Yes. Spravato is dispensed only through a restricted program, so a practice must be a REMS-certified healthcare setting before it can administer or bill for esketamine. Payers will not reimburse doses given at a non-certified site, which makes certification a payment prerequisite, not an optional compliance step.
Who is the authorized representative in the Spravato REMS program?
The authorized representative is the individual a certified healthcare setting designates to complete and oversee its REMS certification and ongoing obligations. This person is accountable for staff training records, shipment and dispensing logs, and audit readiness, so the role should sit with someone who can maintain the program’s requirements continuously rather than intermittently.
Does Spravato REMS certification expire or need renewing?
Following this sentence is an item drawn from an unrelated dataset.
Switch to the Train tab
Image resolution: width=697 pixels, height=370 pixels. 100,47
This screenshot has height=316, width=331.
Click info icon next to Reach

Certification is a status a practice must actively maintain, not a one-time credential. Both the setting and the prescriber need current certification on each date of service, and the REMS program is periodically modified — most recently in October 2025 — so practices should re-verify their standing against current requirements rather than assuming prior training still applies.
Can a payer claw back a paid Spravato claim over REMS non-compliance?
Yes. Even a paid Spravato claim can be reversed if a later audit or authorization renewal finds incomplete REMS documentation. Federal rules generally require identified overpayments to be returned within 60 days, and recoveries can reach across prior sessions, so documentation gaps create recoupment exposure well after payment posts.
What happens to a practice's Spravato access if REMS records are incomplete?
Beyond individual claim denials, sustained REMS documentation failures can put the setting’s certification at risk. Because certification is what allows a practice to order and administer esketamine, losing it effectively ends the program — making consistent record-keeping a business-continuity issue, not just a billing one.